Directions
Give the number of lines containing "menu" in this listing, with no other words.
START Working data
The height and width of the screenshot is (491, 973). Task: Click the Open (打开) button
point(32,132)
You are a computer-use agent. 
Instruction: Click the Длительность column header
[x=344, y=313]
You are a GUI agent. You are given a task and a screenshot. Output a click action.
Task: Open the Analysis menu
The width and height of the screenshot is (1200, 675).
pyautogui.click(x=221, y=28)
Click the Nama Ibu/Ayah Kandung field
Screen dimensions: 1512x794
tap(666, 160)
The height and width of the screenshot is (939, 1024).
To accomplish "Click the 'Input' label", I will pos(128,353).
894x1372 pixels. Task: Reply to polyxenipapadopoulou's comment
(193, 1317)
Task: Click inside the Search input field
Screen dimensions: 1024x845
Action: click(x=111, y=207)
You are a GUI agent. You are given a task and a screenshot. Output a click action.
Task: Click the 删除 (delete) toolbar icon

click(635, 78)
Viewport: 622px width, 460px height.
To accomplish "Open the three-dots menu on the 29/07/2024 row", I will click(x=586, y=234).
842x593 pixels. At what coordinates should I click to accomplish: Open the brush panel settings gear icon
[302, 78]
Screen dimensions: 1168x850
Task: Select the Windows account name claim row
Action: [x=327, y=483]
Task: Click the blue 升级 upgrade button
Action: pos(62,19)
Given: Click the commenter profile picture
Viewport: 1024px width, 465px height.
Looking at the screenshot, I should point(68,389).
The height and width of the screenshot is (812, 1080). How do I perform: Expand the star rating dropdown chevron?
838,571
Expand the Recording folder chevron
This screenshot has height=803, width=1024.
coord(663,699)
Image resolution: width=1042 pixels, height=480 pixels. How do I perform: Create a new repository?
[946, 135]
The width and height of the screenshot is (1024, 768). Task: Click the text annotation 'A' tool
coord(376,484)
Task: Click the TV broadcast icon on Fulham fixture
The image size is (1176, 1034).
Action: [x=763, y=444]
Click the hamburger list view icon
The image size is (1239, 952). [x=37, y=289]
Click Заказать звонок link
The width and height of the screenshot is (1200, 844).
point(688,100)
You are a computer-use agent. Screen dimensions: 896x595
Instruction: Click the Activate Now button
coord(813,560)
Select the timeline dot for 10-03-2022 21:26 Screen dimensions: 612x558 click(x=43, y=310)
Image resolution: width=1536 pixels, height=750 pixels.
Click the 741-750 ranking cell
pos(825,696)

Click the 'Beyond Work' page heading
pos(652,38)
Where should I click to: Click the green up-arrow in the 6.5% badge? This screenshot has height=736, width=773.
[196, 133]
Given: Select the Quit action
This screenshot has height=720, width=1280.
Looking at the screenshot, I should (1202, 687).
END Working data
Written solution
2